For many years London has been Europe’s start-up capital, attracting the best and the brightest and spawning success stories, such as kids’ website Moshi Monsters and home delivery service, Deliveroo. Access to finance, a vibrant multi-cultural scene and solid regulatory framework have helped the city to become one of the global favourites for entrepreneurs.
But London’s primacy is under threat from a number of areas. Brexit is part of it, to be sure, but other European capitals have taken considerable strides to be more competitive and show willingness to open their doors to smart talent.
Berlin comes in second in Europe and has had particular success in attracting fintech firms, such as digital bank N26, which raised $300 million this year.

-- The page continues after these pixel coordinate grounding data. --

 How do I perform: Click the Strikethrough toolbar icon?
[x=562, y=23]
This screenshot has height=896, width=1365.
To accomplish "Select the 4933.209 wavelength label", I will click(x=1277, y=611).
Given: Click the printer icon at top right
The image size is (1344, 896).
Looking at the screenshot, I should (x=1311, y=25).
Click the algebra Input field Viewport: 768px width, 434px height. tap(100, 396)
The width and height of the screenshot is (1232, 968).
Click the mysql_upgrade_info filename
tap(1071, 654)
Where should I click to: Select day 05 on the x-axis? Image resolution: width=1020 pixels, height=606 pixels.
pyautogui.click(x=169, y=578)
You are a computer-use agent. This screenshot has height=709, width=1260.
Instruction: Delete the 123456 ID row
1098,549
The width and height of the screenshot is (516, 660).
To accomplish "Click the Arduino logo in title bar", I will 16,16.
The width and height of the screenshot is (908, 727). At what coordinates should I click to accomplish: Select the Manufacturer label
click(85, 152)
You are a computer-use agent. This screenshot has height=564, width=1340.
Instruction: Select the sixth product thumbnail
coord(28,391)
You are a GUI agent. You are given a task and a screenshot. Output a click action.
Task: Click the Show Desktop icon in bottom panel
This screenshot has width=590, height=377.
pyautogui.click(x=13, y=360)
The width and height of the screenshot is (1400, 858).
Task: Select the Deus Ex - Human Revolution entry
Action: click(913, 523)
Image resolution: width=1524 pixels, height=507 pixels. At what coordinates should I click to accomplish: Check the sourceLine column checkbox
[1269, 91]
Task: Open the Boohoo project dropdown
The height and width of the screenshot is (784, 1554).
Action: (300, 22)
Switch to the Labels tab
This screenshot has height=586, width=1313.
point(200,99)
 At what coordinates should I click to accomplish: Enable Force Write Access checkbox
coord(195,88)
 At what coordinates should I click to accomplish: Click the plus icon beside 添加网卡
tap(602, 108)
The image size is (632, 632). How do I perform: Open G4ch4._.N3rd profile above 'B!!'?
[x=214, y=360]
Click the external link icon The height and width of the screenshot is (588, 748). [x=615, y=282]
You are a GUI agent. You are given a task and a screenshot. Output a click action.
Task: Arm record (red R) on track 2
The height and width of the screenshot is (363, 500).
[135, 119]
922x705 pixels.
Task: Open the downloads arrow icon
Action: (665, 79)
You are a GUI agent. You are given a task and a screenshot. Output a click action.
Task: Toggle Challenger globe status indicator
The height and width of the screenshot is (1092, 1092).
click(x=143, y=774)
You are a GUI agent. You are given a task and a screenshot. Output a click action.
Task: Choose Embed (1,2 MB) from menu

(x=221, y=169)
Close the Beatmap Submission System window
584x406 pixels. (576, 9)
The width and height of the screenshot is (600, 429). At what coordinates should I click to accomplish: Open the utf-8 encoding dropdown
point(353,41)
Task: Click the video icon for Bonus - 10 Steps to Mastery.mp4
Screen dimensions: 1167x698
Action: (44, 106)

Meanwhile Paris and Amsterdam are making the most aggressive push to attract the entrepreneurs who will shape the economy of the future.
At a tech conference in Paris two years ago, President Emanuel Macron vowed to cut red tape to foster innovation and to create a “country of unicorns”, pledging to introduce a new level of multi-year residential permits to attract tech talent. His call coincided with a major initiative by businessman Xavier Niel, who invested €250 million in a vast, disused rail yard in the southeast of Paris. Known as Station F, it claims to be the world’s largest start-up hub.
We’re now in a position to see what effect these words and actions have had. Station F just celebrated its second birthday and now hosts 1,013 start-ups. One third of its companies come from abroad, with the United States the top source market, followed by China.
Station F start-ups include the food and nutrition app Foodvisor which enables its more than 1.5 million users to take a photo of the meal they are about to eat to obtain a full nutritional breakdown, coupled with personalised advice from dieticians. Another is Daco, an AI-based retail analytics start-up that helps retailers anticipate product demand, which has been bought by Veepee, an international e-commerce company.
France’s efforts are paying off, with investments of over €800 million into Paris in the first three months of this year, its strongest quarter to date.
The Dutch capital Amsterdam is also emerging as a strong contender on the start-up scene. The latest Global Startup Ecosystem Report, from Startup Genome, placed Amsterdam as one of the fastest-growing cities. It showed the largest ranking gain in 2019, moving up four spots to 15th place. London was still number one, with Paris up two places to nine and Barcelona entering the top 30 for the first time.
Highly skilled immigrants in Amsterdam can qualify for a generous tax allowance equivalent to 30 per cent of gross salary, international graduates get one year to find work or start a business post-graduation, and there are entrepreneur visas available.
Private initiatives are supported by the StartupAmsterdam program, which was formed in 2015. The city teamed with the private sector to draw up policy initiatives designed to accelerate growth.
Amsterdam is now home to a multitude of start-up ecosystems, including B.Amsterdam, a 40,000 square-metre space that is currently home to more than 350 start-ups. It’s also been a direct beneficiary of the Brexit fallout, with the European Medicines Agency moving its headquarters to the Netherlands in March.
Of other cities, Barcelona in Spain is also buzzing, now home to more than 1,300 start-ups, mostly based on industry, life sciences and mobile software and technologies, attracting investment of €878 million last year. However, Catalonia also carries its own political risk, which may be a restricting factor for its aspirations.
All of these places have learnt lessons from London’s success in laying the groundwork for start-ups and creating the right environment. The UK’s capital would be watching its back and facing these threats regardless of Brexit. As it is, today’s entrepreneurs have a number of attractive packages to consider.